■ PROBLEM STATEMENT
Give the listing lines between the line holding "The image size" and the line holding "[x=103, y=285]", inclusive, as a Markdown table with the columns Row and Line, leaving out blank lines.

■ ROWS
##########

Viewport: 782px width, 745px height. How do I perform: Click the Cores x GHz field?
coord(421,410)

##########

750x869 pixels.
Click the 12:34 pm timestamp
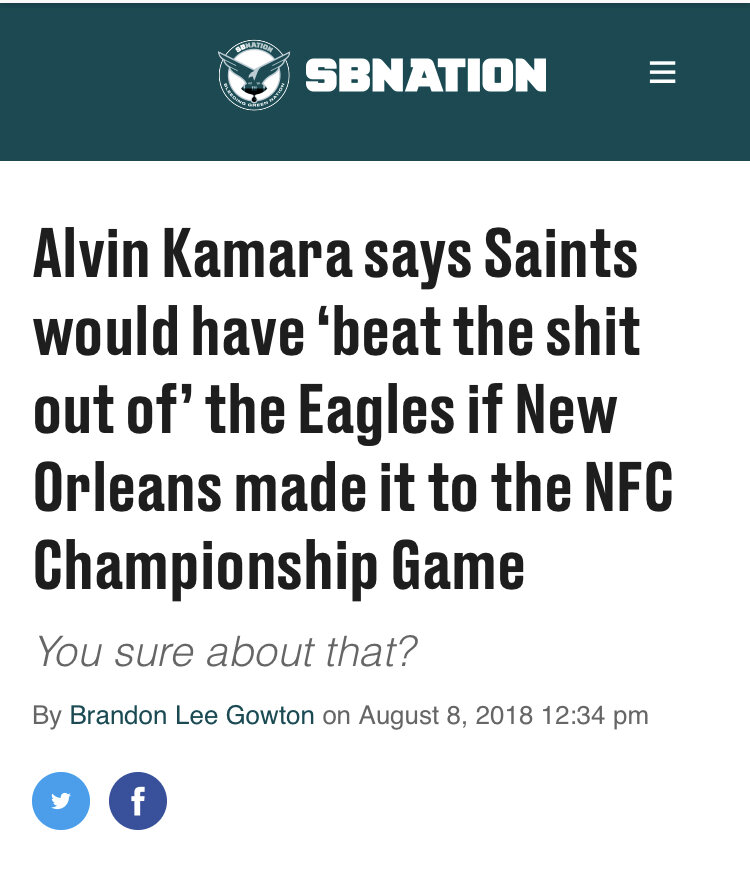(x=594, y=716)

##########

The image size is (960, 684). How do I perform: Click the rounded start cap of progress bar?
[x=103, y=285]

##########

■ RESULT OF THE TASK
| Row | Line |
|---|---|
| 1 | The image size is (960, 684). How do I perform: Click the rounded start cap of progress bar? |
| 2 | [x=103, y=285] |